Le club des polarophiles québécois

Seul le silence (de R.J. Ellory)

JH (11 janvier 2008)


En un coup d'oeil

  • Date de publication originale: 2007 (A Quiet Belief in Angels).
  • Date de l'édition française: 2008 (éd. Sonatine).
  • Genre: polaroïde.
  • Mots-clés: tueur en série, erreur judiciaire.
  • Personnage principal: Joseph Vaughan, écrivain.

À mon avis

Roger Jon Ellory est un auteur britannique, mais qui situe ses intrigues aux États-Unis (ici, dans une petite ville de Georgie, puis à New York). Seul le silence est son cinquième roman, mais le premier traduit en français et celui qui, visiblement, lui apportera une notoriété internationale. Sur les blogues policiers francophones, c'est clairement l'auteur de l'année.

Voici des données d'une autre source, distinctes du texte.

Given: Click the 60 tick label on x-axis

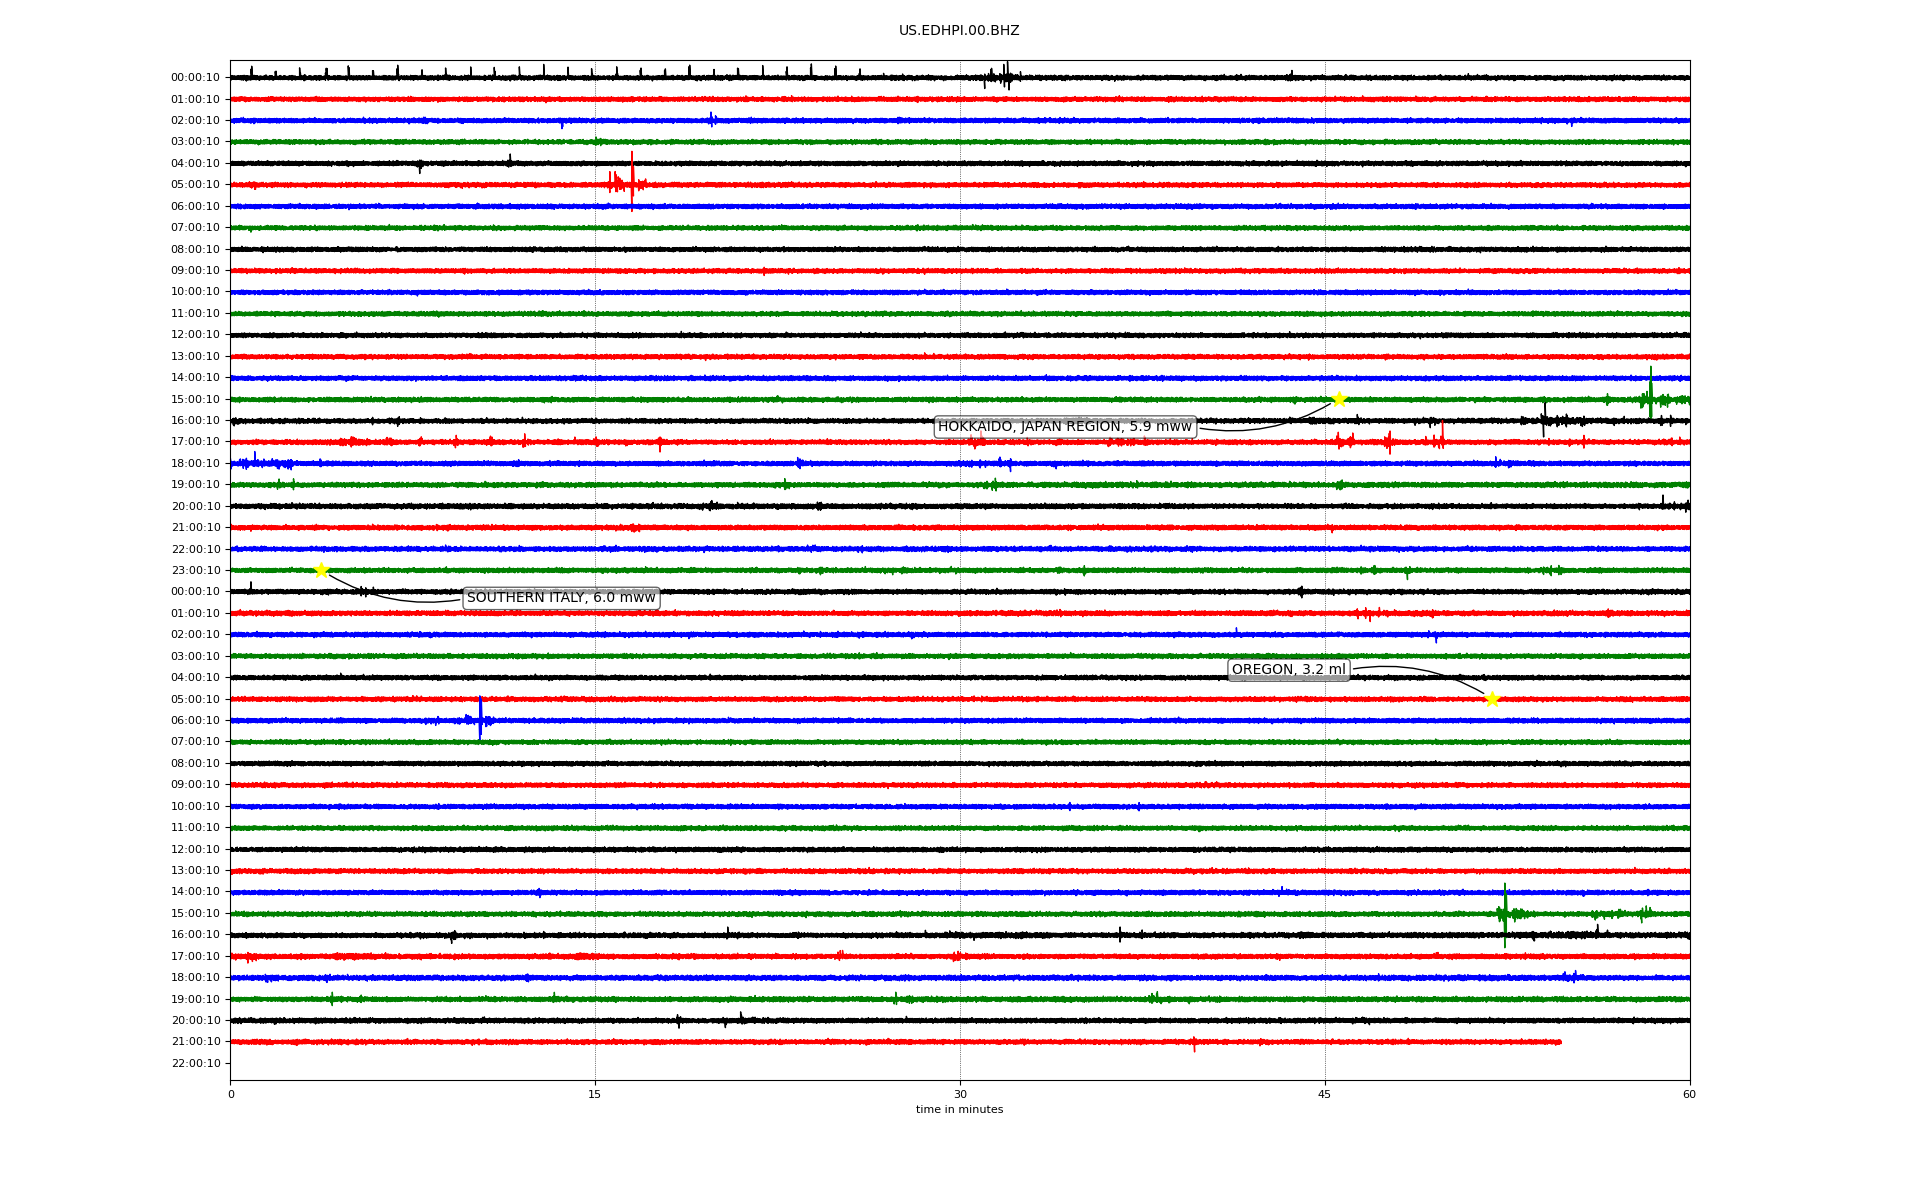Looking at the screenshot, I should (1688, 1094).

C'est un assez maigre polar, mais un magistral polaroïde. Oui, il y a un tueur en série qui, sur les quelque trente années que dure le roman, accumule les meurtres de petites filles. Mais ce n'est ni son identité (révélée à la toute fin du roman, et de façon un peu bâclée) ni son modus operandi, ni les mobiles du tueur (qui demeurent obscurs, même à la fin) qui importent. L'aspect policier de l'enquête est secondaire, voire minimal, et la police et le système judiciaire n'en sortent pas grandis, loin de là. Mais l'intrigue polar proprement dite n'est qu'un prétexte, et pas très important.

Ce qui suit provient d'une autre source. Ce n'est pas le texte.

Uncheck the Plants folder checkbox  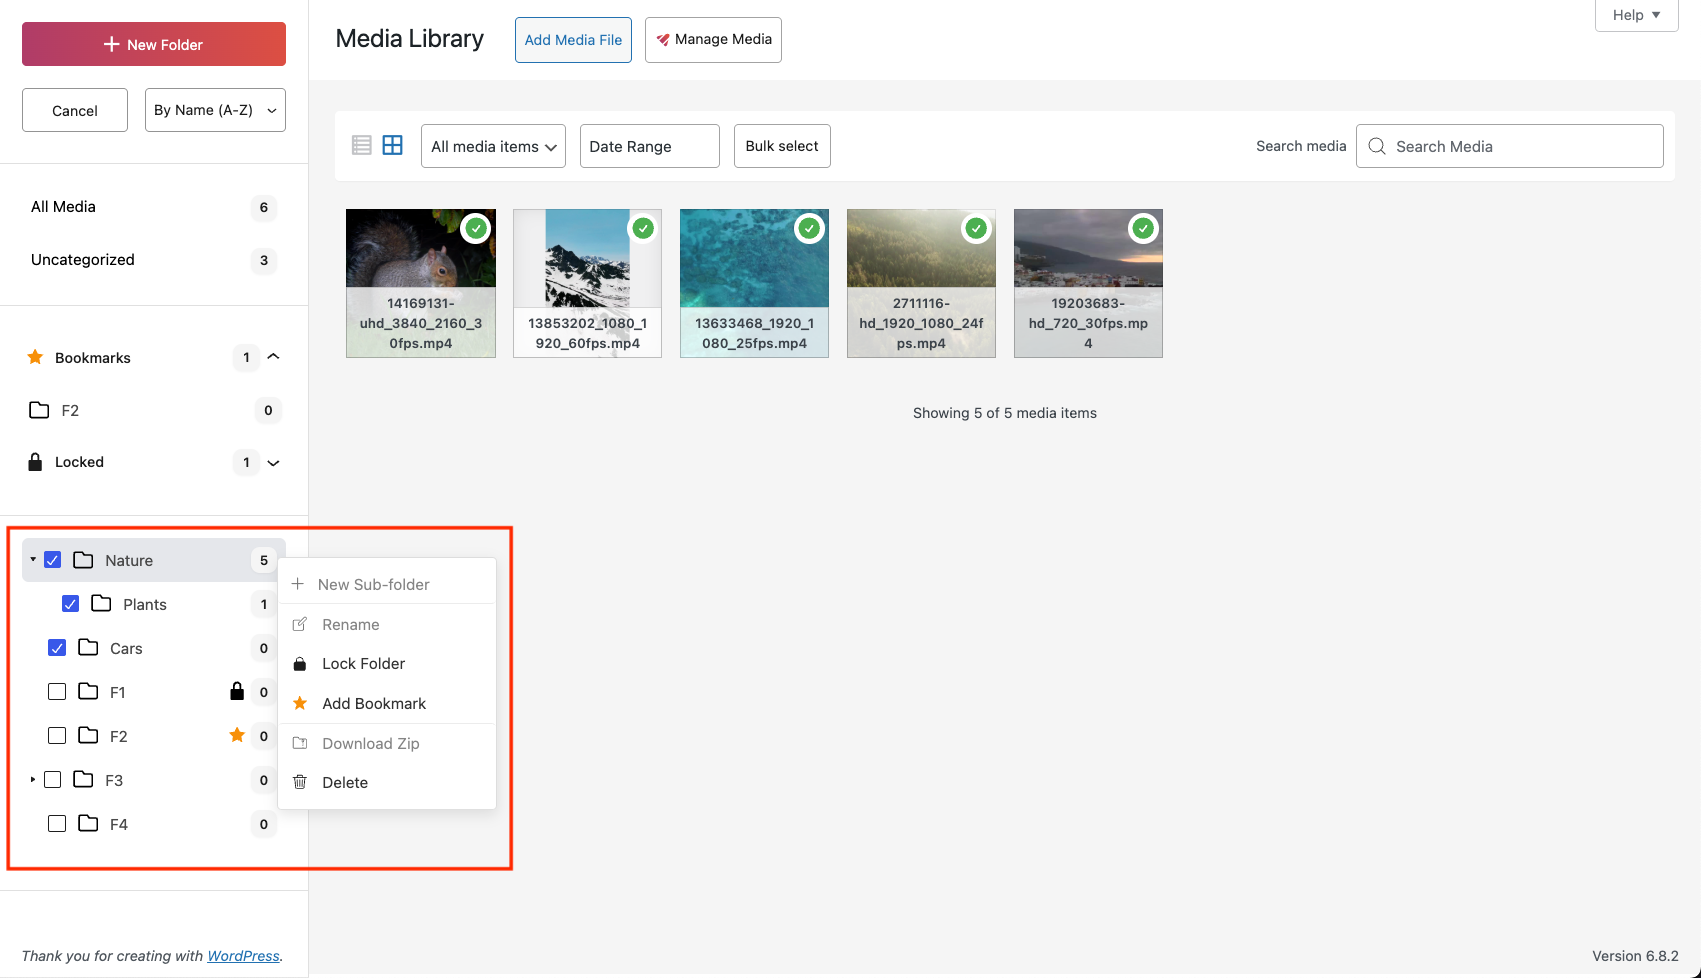pos(70,603)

L'essentiel du roman, c'est l'impact de ces meurtres successifs sur la psyché du personnage principal, que l'on voit évoluer depuis une tendre enfance dans une petite ville jusqu'à une carrière d'écrivain à New York, après un cortège considérable d'épreuves, d'amours, d'amitiés, de morts, de découvertes et d'échecs. Seul le silence est d'abord un roman d'apprentissage dans la grande tradition. Et ensuite l'histoire d'une obsession: celle qui anime Vaughan pour trouver une explication à ces meurtres

La narration est impressionnante: les critiques ont évoqué à son propos les grands romanciers américains comme Mailer, Faulkner, Capote, Irving, et ce n'est pas excessif. Les personnages sont tous profondément vivants, attachants pour la plupart et Ellory sait faire vivre avec intensité et émotion les terreurs enfantines, les premiers émois amoureux, les amitiés viriles, bref, les moments importants et significatifs d'une vie. Comme lecteur, on tombe amoureux des femmes du narrateur, on ressent de l'estime pour ses amis, on frémit et on vibre avec lui. De même pour les climats et les univers romanesques: celui, fermé et étouffant, de la petite ville sans avenir aussi bien que celui de la bohême de Brooklyn. L'écriture est soignée, souvent lyrique et poétique, mais jamais gratuite, une qualité rare dans le monde du polar. Quelques longueurs et les inévitables pages en italiques (une manie déplaisante qui a hélas tendance à se répandre), mais qui sont plus que compensées par une écriture magistrale et une capacité d'évocation remarquable.

Si vous abordez ce roman comme un polar conventionnel, vous serez déçus et vous vous ennuierez sans doute pendant de longues pages: pas d'indices significatifs, l'identité du tueur qui devient assez tôt prévisible, pas d'enquête digne de ce nom, des policiers assez peu présents et généralement incompétents. Mais si vous le considérez comme un polaroïde et savez apprécier la griffe d'un grand écrivain, original, poignant et évocateur, vous vous délecterez. S'il faut attribuer à ce roman une note qui ne tienne compte que de l'aspect polar, ce serait un 3. Mais cela ne rendrait absolument pas justice à cette oeuvre majeure et forte, qui nous hante encore même une fois refermée la dernière page.

Ma note: 4,5 / 5 et Coup de coeur polaroïde.